El nomen de «Ángeles de la Cruz» ha
sido elegido por esta Delegación Provincial por varios motivos. El primero es porque
la única Cruz Patriarcal que se representa con ángeles
es, precisamente, la Santísima Cruz de Caravaca, cuya magnificencia fue bajada
del cielo por dos primorosos ángeles. Milagro que debió ser muy
importante para las influencias celestes, pues el Altísimo ha mandado a la Tierra a los ángeles en contadas ocasiones,
siendo la más trascendente de ellas para anunciar a la Virgen María la venida al mundo del Verbo que se hizo carne.
Otro
motivo es el hecho de que, desde el
punto de vista histórico, la milagrosa aparición de la Cruz en Caravaca está
directamente relacionada con la Reconquista del Reino de Murcia y con la
presencia de la Orden del Temple, que, quizás, amparada por el influjo divino
de la Cruz, logró gobernar la región más de 48 años, dejando para la
historia la garantía de su buen hacer entre los ciudadanos que vivieron bajo su
administración y su profunda huella de devoción hacia la Santísima Cruz de
Caravaca.
Otra
razón es de índole puramente simbólica, numerológica concretamente, pues los muchos documentos históricos que esta Delegación Provincial
maneja nos dan a conocer que durante los más de cuarenta y ocho años que los templarios
estuvieron tutelando la circunscripción territorial de Caravaca de la Cruz,
hubo exactamente siete maestres que gobernaron la región: Juan de Huéscar,
Lope Pays, Sancho Yánez, Fernando Páez, Bermudo Menéndez, Beltrán Ribasalta y
Juan Yánez.
Y el número siete es la cifra de Dios en su perfecta Unidad, el número mayor del
Cosmos (siete grados de la perfección, siete esferas o niveles celestes, siete planetas que gobiernan el mundo,
siete pétalos de la rosa, siete cabezas del naja de Angkor, siete ramas del árbol cósmico y sacrificial del chamanismo...). El número siete corresponde al sábado y al mes de julio. El siete nunca es día negativo y para los hebreos era sagrado. Son siete los días de la semana; Roma edificó sobre siete colinas a los durmientes de Éfeso, que fueron
los campeones del cristianismo, a saber: San Andrés, San David, San Patricio,
San Antonio, San Jaime, San Dionisio, San Jorge. Moisés murió, según la
tradición, el séptimo día del mes de Adar.

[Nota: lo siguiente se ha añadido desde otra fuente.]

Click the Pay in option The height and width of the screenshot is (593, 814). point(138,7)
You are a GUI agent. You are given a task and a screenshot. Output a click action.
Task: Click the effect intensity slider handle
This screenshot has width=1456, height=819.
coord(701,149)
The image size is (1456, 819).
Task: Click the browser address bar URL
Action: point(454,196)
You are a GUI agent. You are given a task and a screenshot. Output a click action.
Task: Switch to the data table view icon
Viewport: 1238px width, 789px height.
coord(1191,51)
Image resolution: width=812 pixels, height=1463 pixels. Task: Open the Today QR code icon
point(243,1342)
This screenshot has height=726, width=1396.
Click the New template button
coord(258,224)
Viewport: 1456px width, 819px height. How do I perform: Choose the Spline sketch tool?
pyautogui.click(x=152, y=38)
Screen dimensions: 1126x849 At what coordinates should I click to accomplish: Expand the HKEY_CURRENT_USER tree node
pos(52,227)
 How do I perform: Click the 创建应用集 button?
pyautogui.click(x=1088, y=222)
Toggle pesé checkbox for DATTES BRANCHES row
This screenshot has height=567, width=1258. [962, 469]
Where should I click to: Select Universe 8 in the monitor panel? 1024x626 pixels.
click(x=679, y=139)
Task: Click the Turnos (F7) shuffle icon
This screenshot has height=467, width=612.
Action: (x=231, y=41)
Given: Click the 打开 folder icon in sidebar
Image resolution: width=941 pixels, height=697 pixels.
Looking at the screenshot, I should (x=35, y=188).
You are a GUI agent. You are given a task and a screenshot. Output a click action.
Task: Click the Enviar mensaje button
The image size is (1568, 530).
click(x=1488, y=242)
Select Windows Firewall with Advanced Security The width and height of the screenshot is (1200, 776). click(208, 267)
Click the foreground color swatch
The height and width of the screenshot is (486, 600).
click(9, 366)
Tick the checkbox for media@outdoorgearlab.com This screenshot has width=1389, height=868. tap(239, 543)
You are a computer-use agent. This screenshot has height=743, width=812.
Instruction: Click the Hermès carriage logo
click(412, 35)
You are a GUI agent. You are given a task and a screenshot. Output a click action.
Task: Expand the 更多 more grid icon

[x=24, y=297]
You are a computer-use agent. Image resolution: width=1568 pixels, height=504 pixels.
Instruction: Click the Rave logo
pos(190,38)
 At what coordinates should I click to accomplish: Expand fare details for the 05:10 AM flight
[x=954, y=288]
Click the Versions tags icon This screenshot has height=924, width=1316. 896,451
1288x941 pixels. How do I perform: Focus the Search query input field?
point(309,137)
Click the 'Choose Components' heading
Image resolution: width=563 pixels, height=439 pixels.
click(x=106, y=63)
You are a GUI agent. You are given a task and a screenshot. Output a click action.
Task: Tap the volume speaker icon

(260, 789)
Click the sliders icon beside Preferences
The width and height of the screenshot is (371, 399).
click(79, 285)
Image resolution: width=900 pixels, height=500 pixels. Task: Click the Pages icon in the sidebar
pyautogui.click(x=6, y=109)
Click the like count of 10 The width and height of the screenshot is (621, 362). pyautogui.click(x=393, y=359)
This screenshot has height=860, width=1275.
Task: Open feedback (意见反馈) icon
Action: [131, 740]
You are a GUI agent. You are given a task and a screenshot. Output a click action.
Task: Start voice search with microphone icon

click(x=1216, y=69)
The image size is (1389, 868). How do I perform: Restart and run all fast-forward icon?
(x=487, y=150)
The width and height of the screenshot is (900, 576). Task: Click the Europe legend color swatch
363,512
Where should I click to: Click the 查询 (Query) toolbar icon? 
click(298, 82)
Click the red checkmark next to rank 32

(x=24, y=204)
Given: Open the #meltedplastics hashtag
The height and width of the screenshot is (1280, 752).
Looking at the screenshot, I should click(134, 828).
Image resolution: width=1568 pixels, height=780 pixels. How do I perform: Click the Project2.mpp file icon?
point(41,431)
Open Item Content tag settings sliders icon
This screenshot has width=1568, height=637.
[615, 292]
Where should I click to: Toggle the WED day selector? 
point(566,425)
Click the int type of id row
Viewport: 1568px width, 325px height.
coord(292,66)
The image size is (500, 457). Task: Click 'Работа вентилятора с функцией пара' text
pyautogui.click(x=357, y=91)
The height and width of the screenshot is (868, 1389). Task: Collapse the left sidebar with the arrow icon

Son siete también los pecados
capitales, los dones del Espíritu Santo, los dolores padecidos por la Virgen,
las obras de misericordia y los Sacramentos. Según el Evangelio, cuando Cristo
habló del perdón, no se refirió a siete, sino a setenta veces siete. Para los
pitagóricos, el siete contenía todas las circunstancias de la vida, y por ello
dividieron la existencia humana en diez periodos de siete años cada uno. En las
investigaciones alquímicas que desembocaron en una inmensa evolución del
pensamiento de la Edad Media, el proceso constaba de siete fases. En el
Apocalipsis nos encontramos con que las revelaciones de San Juan son siete visiones
dirigidas a siete iglesias; siete son las trompetas de los siete ángeles; siete
los ojos del Cordero y las copas colmadas de ira de Dios..., y, como ya se ha dicho, siete
fueron los maestres que mandaron durante más de cuarenta y ocho años las tropas templarias que
impidieron con su coraje y tesón que las milicias árabes invadieran, no sólo
el Reino de Murcia, sino toda España, ya que en aquellos tiempos el bastión que
frenaba la entrada a los moros de Granada eran aquellos verdaderos «ángeles
custodios» de la fe cristiana, los caballeros del Temple que gobernaban la circunscripción de Caravaca y que combatían
al amparo de su Santísima y Vera Cruz.